Pre-trained Large Models: From “Specialized” to “General”.Over the past 30 years, AI researchers have continuously improved model performance on specific tasks they focused on. Starting with Deep Blue defeating world chess champion Garry Kasparov in 1997, Watson winning against human champions in the quiz show “Jeopardy!”, ResNet surpassing human accuracy in the ImageNet image recognition competition, AlphaGo defeating Lee Sedol in Go, OpenAI Five beating professional human teams in the multiplayer strategy game Dota 2, and AlphaFold achieving higher accuracy than humans in protein structure prediction. The Turing Test measures the ability of AI to mimic human intelligence, and it can be said that AI has passed the Turing Test on these tasks. The capabilities behind these tasks encompass various aspects of human intelligence, including perception, cognition, and decision-making.

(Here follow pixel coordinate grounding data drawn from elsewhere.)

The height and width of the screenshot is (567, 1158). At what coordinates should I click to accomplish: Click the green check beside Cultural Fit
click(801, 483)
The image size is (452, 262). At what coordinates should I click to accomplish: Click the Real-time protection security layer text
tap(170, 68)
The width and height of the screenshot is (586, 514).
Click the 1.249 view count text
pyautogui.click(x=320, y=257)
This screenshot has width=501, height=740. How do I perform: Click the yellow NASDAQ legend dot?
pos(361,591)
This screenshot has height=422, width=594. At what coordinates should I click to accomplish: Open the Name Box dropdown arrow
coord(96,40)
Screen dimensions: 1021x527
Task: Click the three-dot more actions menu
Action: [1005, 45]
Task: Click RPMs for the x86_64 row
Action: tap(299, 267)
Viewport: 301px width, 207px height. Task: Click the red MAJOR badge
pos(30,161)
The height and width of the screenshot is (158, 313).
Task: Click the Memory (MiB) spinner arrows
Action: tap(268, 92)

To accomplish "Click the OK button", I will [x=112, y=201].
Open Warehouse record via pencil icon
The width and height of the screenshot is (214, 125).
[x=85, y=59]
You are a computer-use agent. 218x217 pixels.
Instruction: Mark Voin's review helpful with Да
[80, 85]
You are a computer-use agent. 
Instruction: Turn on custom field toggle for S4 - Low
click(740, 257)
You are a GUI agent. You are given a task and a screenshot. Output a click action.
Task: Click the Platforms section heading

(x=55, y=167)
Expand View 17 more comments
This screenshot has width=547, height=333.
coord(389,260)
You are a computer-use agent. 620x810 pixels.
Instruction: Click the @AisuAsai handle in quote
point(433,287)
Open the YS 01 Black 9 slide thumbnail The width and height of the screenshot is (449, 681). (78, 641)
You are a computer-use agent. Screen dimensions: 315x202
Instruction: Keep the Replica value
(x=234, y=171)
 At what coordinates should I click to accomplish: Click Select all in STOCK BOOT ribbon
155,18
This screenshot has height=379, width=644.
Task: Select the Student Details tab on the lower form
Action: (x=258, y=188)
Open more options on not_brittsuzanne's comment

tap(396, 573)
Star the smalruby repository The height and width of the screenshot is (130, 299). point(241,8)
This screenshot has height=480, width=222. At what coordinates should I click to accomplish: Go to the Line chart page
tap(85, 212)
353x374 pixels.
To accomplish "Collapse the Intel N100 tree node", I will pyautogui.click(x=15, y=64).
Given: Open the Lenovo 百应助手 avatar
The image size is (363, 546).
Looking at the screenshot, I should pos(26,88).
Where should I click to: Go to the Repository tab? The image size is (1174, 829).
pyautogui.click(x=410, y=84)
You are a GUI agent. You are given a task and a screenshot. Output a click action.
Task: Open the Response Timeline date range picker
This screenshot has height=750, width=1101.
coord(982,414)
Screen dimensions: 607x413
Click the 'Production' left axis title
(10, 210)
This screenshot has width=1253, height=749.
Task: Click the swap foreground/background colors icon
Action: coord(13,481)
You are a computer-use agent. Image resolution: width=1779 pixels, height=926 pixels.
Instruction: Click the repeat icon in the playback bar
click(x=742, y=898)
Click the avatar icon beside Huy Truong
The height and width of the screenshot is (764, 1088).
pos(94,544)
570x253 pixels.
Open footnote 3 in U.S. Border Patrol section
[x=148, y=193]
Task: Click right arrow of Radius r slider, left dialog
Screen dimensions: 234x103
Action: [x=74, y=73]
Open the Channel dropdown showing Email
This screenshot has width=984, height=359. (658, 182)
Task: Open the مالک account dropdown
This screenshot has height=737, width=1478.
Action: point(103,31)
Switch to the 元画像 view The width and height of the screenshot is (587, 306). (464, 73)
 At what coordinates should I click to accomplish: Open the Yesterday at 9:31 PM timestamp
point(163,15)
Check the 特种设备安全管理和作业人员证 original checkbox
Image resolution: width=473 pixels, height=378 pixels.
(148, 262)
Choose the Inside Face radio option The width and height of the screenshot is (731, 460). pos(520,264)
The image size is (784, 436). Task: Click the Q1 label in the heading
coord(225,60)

However, until OpenAI released the pre-trained large model GPT-3 in 2020, all tasks were completed by “specialized” models. Taking the Chinese-to-English translation task as an example, expert system approaches required linguists and translation experts to write specific rule libraries, traditional machine learning methods needed to learn the conditional probabilities from Chinese to English based on bilingual corpora, and traditional deep learning methods required fine-tuning on labeled data based on pre-trained representations to obtain the Chinese-to-English model. Today, however, ChatGPT-like chat applications based on pre-trained large models solve “general” tasks through a conversational interface: they can not only achieve mutual translation between dozens of languages but also handle question-answering, summarization, writing, and other natural language understanding and generation tasks. Furthermore, the recently released GPT-4o model unifies multimodal understanding and generation tasks such as speech recognition, dialogue, and speech synthesis.
AI Agent: The User of Tools.When AI can only solve specific tasks, we see it as a tool being used. When AI can solve general tasks and has a naturally interactive interface, we see it as an assistant, or a Co-Pilot, where we tell it various specific tasks, and it will do as we say.
The “general” capability of pre-trained large models is not only reflected in content understanding and generation but also extends to planning and using tools, which are types of thinking and decision-making tasks. For example, if we ask, “How many small breads can each child get on average” while looking at a picture with several children and some small breads, the large model can plan the task into three steps: detecting small breads, detecting children, and performing division, calling the corresponding object detection model or division tool at each step to complete it. When AI transitions from being a tool being used to becoming the subject that can use tools, such an AI system with task planning and tool usage capabilities can be called Auto-Pilot, or AI Agent. In Co-Pilot mode, AI is a human assistant, collaborating with humans in the workflow; in Auto-Pilot mode, AI acts as a human agent, independently taking on most of the work, with humans only responsible for setting task goals and evaluating results.
In fact, since the inception of artificial intelligence, solutions for AI Agents have been explored. Recently, there have been three paradigms: rule-based design, reinforcement learning, and currently, pre-trained large models. The representatives of reinforcement learning AI Agents are AlphaGo and OpenAI Five, which still interact in specific environments aimed at specialized tasks. Pre-trained large models have learned general world knowledge and can input and output through language, thus generalizing to different tasks and environments. Specifically, AI Agents based on pre-trained large models include two categories: intelligent agents and intelligent entities.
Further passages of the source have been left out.